Currently, the Federal Motor Carrier Safety Administration (FMCSA) is reconsidering its 2003 regulations after the HOS rules were voided by a federal court in July of 2004. The 2003 regulations remain in effect until September 30, 2005.
The court directed FMCSA to more specifically consider the rule impact on driver health, the allowable driving and sleeper birth times, and the 34-hour restart time. FMCSA also was ordered to revisit the costs for implementing electronic on-board recording devices.
Gentle said that carriers have been and will continue to seek out shippers that help them grow their companies, which includes understanding about meeting HOS regulations. Carriers will move away from shippers that do not share that view.
The need is for more collaboration between carriers and shippers, Wilcox said.
Gentle pointed out that rates are increasing because of carriers' costs associated with the HOS regulation, driver recruitment/retention, and new federal fees for hazmat driver background checks.
“In general, shippers must accept the carrier's challenge and acknowledge that time is money,” he said.
Drivers will continue to be discriminating in choosing their employers as the driver pool shrinks, he said. The situation is exacerbated by reduced driving time as a result of HOS rules (and less income as a result) and long wait lines for loading and unloading.

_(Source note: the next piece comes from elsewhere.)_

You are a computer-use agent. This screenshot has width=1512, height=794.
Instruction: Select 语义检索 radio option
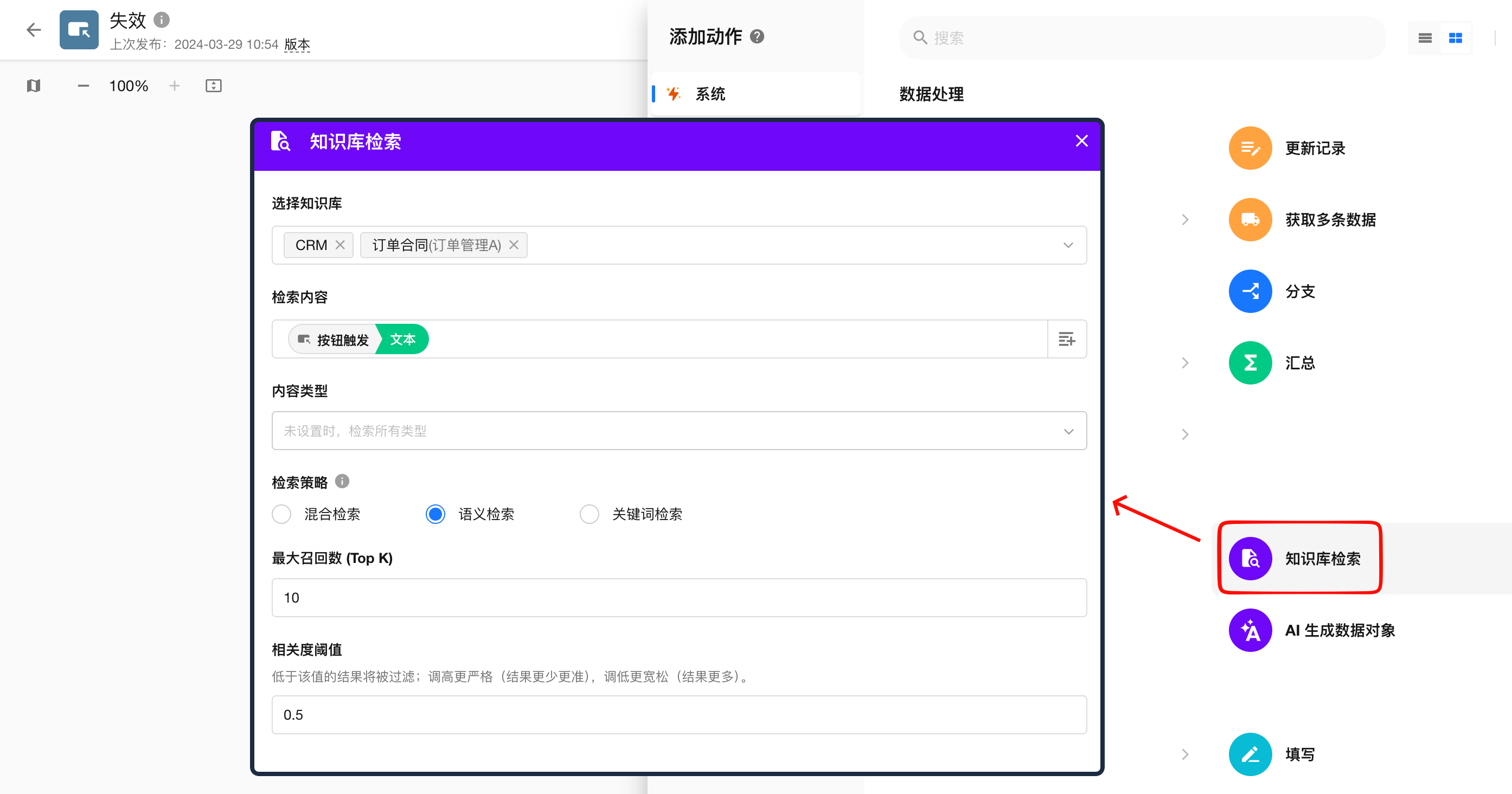pyautogui.click(x=435, y=514)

To expedite the operation he said that loading and unloading should be accomplished in one hour or less. He emphasized the importance of driver-friendly accommodations at the terminal.
At the same time, Gentle warned that more challenges are coming for the industry, listing public citizen advocacy and the need to maintain industry productivity.
He said that if the next round of HOS rules takes more driving time away from drivers, the impact on production capacity could be very significant.